"Tukang bakso meninggal"
"Hah? Yang mana?"
"Itu, langganan kita!"
"Yang masih muda?"
"Iya!"
"Ya aloh... Kasian banget!"
Riuh. Ketenangan siang ini terkoyak. Tukang bakso langganan ibu-ibu sekompleks meninggal. Katanya sih di kampung. Entah di mana, tak ada yang tahu. Namanya pun tak kudengar disebut.
Berbagai kenangan tentang almarhum pun terucap.
"Baik banget!"
"Sering kubecandain!"
"Baru kemarin nyeletuk pengen makan baksonya."
Rasanya tak percaya, dan... sedih. Itu yang tertangkap olehku.

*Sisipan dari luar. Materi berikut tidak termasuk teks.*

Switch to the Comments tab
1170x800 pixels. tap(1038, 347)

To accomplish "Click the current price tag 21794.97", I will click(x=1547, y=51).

Sedih? "Cuma" tukang bakso loh!
Nah... ini dia. Manusia, tak peduli apapun jabatannya, apa kerjanya, siapapun dia, status sosial maupun ekonominya, ia mesti meninggalkan sesuatu ketika ia mati.
Kata pepatah "gajah mati meninggalkan gading, harimau mati meninggalkan belang, manusia mati meninggalkan nama".
Persoalannya, nama seperti apa yang akan kita tinggalkan? Apapun itu, semuanya bergantung pada bagaimana kita hidup. Pada nilai yang kita anut dan mewujud dalam setiap tindakan kita.
Jadi ingat cerita pendek tentang Dorkas/Tabita dalam Kisah Para Rasul 9:36-40. Ditulis di sana, ia banyak berbuat baik dan memberi sedekah. Entah apa bentuknya. Tapi dari catatan di ay.39 nampaknya ia pembuat baju (penjahit?) atau punya bisnis konveksi. Ketika ia meninggal, "semua janda"menangis dan menunjukkan kepada Petrus, pakaian yang dibuat Dorkas untuk mereka semasa ia hidup. Yang paling menarik kukira adalah catatan bahwa Dorkas adalah seorang murid perempuan. Penulis sepertinya mau menunjukkan hubungan yang begitu erat antata identitas Dorkas (murid perempuan = perempuan pengikut Yesus) dengan praktik hidupnya.
Dorkas bukan Petrus yang sibuk keliling memberitakan Injil. Ia bukan murid laki-laki yang sibuk mengajar orang-orang di berbagai tempat. Ia "cuma" seorang perempuan penjahit yang rajin bekerja, bisa sakit, lalu meninggal. Tapi ia telah hidup sebagai seorang murid yang telah menghidupi imannya. Dorkas telah menyatakan kasih dan menolong orang-orang yang membutuhkan. Ia memberi dari yang ia punya. Kerja, kemampuan, kesehariannya menjadi berguna tak hanya untuk dirinya tapi juga untuk orang lain.
Hmmm... tak perlu menjadi terkenal, tak harus menjadi kaya, tak mesti punya jabatan untuk meninggalkan nama yang baik dan memberi teladan dalam hidup. Seorang murid membuktikan kemuridannya , seutuhnya, dalam ruang-ruang hidup.